Qué le gustaba un suicidio a los románticos

El Romanticismo fue un movimiento artístico y literario que se desarrolló en Europa en los primeros años del siglo XIX. La periodista de Telemadrid Mar Trujillo nos cuenta algunas características de este movimiento.

Principalmente, lo que definía a este movimiento era la inestabilidad, la primacía de los sentimientos y las emociones frente al racionalismo ilustrado, el ansia de libertad, el rechazo a las normas... Vamos, algo parecido a ser un adolescente.

Como a los románticos el mundo cotidiano les parecía gris y mediocre, los hombres románticos estaban inmerso en una angustia constante y en la melancolía del día a día. Dentro de este movimiento, apareció la temática del suicidio y la muerte. La muerte, en vez de ser una tragedia para ellos, era una esperanza que les liberaba de este mundo en el que estaban inmersos en la tristeza y la amargura.

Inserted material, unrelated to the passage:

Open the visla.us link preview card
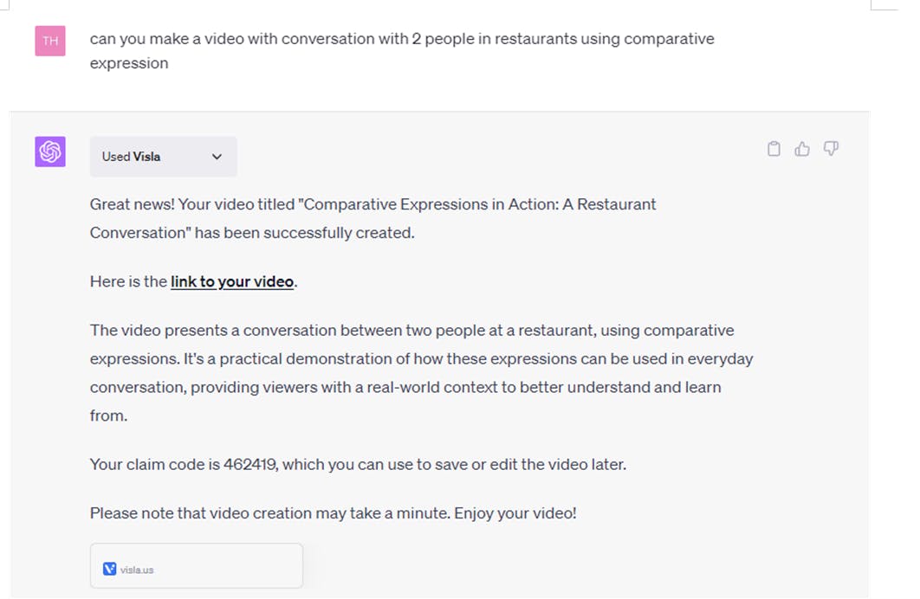The height and width of the screenshot is (599, 920). (197, 565)
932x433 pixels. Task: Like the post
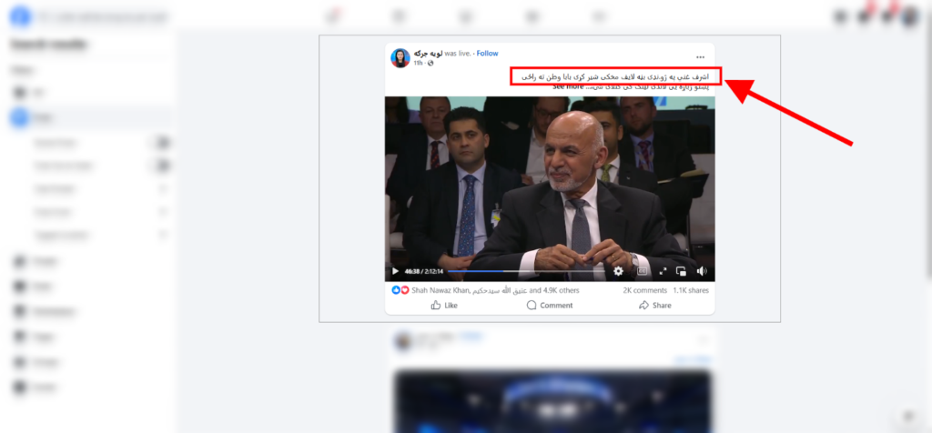click(444, 306)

De este movimiento surgieron grandes literatos como Zorrilla, Bécquer o Espronceda. Pero el más representativo fue Mariano José de Larra, a quien, aunque fue un grandísimo escritor, la forma en que murió le convirtió en todo un referente romántico. Larra se suicidio poco antes de cumplir los 28 años con un disparo en la cabeza que le dejó muerto del todo.